Recently I met with the founder of a class action law firm 
and I told him, “Think of a pension fund as a large 
pyramid. Well, your entire business has been focused on one 
brick­albeit a very profitable brick. Your focus is on the 
stocks or bonds the pension invests in.” But there’s a lot 
more to understanding the problems confronting pensions 
than just reviewing their investment portfolios. For one 
thing, there’s the question of how these investments came 
to be in the portfolio in the first place. And the answer 
to that question is not simple or short. 
 
Keeping that pyramid image in mind, at the top of the 
pyramid sits a person or firm known as the pension 
consultant. His job is to oversee the investment operations 
of the fund.

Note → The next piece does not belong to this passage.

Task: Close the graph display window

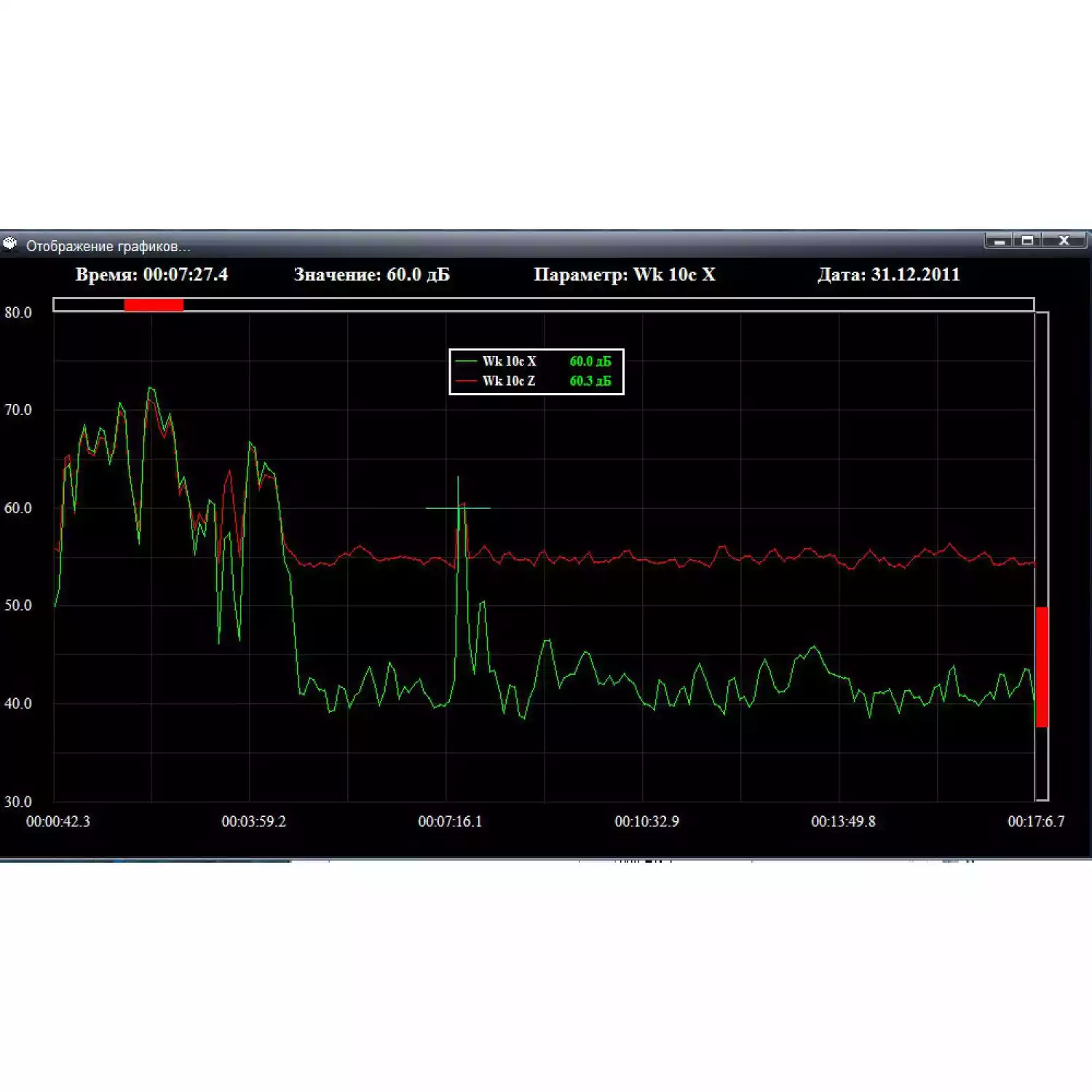Action: (1064, 241)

He recommends an asset allocation, then 
reviews and recommends money managers within each asset 
class, monitors and reports performance, and recommends 
brokerage policies. He generally advises the fund on any 
matter related to the investment program. 
 
He is the puppet-master, the gatekeeper that anyone who 
wants to do business with the fund must pass. As the 
gatekeeper, he is in the position to exact a toll from 
anyone who seeks to pass. But more on that later. His job 
is to provide objective, independent advice that is in the 
best interests of his client. We have found that pensions 
have virtually unshakable confidence in their investment 
consultants. He is the one vendor whose role is to vet the 
others. So clients come to think of their consultants 
almost like regulators-objective truthful voices exposing 
profit hungry, deceitful money managers and bottom-feeding 
brokers.  
 
In some of our cases pension boards have been contacted by 
the SEC, FBI and law enforcement about their consultant and 
the boards turn to their consultant to tell them whether 
they should be concerned. 
 
Consultants are very skilled at nurturing this heavy 
reliance and work diligently to deepen it. Consulting is a 
handholding, relationship business. Its labor intensive, 
demanding that consultants take calls from all board 
members and staff, attend monthly meetings, host events at 
industry conferences and more. The more dependent the fund 
is on the consultant, the greater the consultant’s ability 
to affect the outcome of a decision and that’s extremely 
valuable. More on that later. Another reason why it is such 
a relationship business is because there are no standards 
here-anyone can be a consultant. So you have to work real 
hard to keep your clients from leaving you. More on that 
later. 
 
Given the relationship of trust and confidence that exists 
between pensions and consultants, you would think there 
would be no question that consultants acknowledge their 
status as fiduciaries to funds. Ironically consultants 
still today do everything in their power to deny they’re a 
fiduciary. Increasingly sophisticated clients are 
stipulating fiduciary status in their contracts but the 
issue is still hotly contested. 
 
Again, using the pyramid imagery, the consultant, at the 
top of the pyramid exerts the greatest influence over the 
investment results of the pension. But in what I call the 
“inverse pyramid of regulation,” he is least regulated. 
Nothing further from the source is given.